Когда Сойкин закончил обзванивать командиров взводов и доложил ротному, под окнами штаба уже грохотали сапогами роты, выведенные на зарядку.
XI
Машина пришла за ними в полдень. Часа за полтора до этого в камеру зашел Мухин и предупредил: "Вылизывайтесь как можете, сегодня Сойкин везет вас к Луженкову".
То, что вез их именно Сойкин, было случайностью – не оказалось в роте свободных офицеров, – но случайность эта скалила зубы в ядовитой ухмылке.
– С Сойкой начали, с ним и заканчиваем, – проворчал Царенко, когда начальник караула вышел.
– Хорошо, если заканчиваем. А если новый круг начинаем?
– Рот закрой! – взорвался Царенко. – Накаркаешь. Балда не самоубийца. Зачем ему суд в части?!
– Слабая надежда, – подумал Антон, – но единственная.

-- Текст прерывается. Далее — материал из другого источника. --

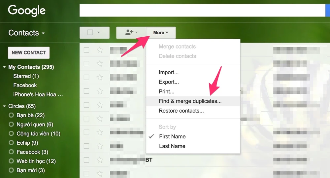Check the box on the fourth contact row
The image size is (330, 178).
86,91
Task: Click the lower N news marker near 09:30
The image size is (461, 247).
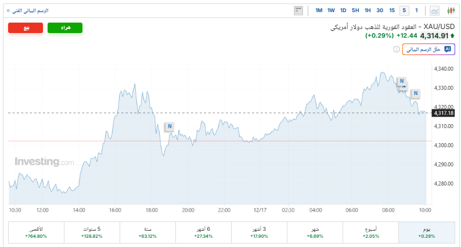Action: pyautogui.click(x=415, y=93)
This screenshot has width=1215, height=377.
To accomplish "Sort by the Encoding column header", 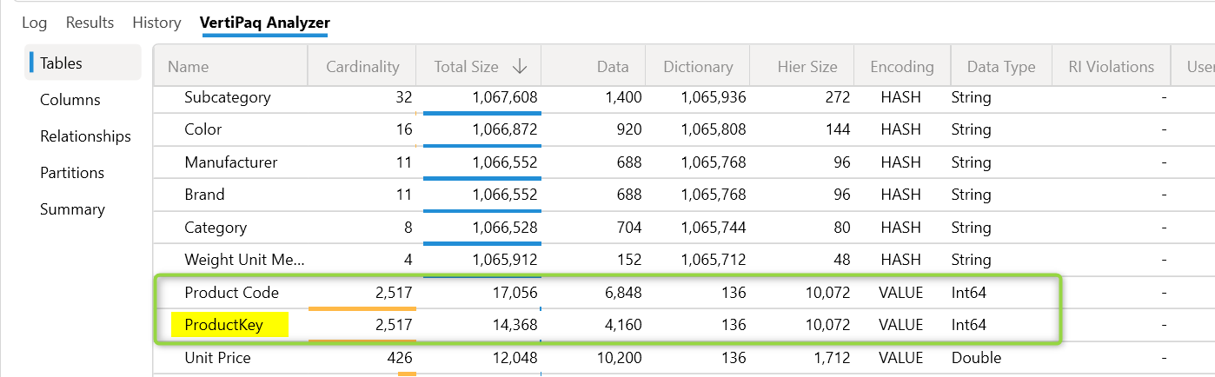I will [x=902, y=67].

Сойкин молчал всю дорогу, подняв усы над воротником шинели. Молчали и Антон с Серегой. Антон, застыв, глядел в окно на засыпанную снегом Москву. Машина миновала Матвеевское и в Кунцево свернула к Филям.
Он мало знал район Кунцева, да, собственно, и интересного в этих кварталах, построенных за два последних десятилетия, было немного. Только вид станции метро "Пионерской", близняшки киевской "Комсомольской", вывел вдруг его из оцепенения. Он понял так же ясно, как ясно видел перед собой в морозном воздухе декабря с детства знакомые очертания двух застекленных павильонов станции, что складывается все очень плохо, что шансы отделаться беседой с прокурором, если и остаются у них, то ничтожны, а всего вернее, нет у Байкалова с Царенко этих шансов.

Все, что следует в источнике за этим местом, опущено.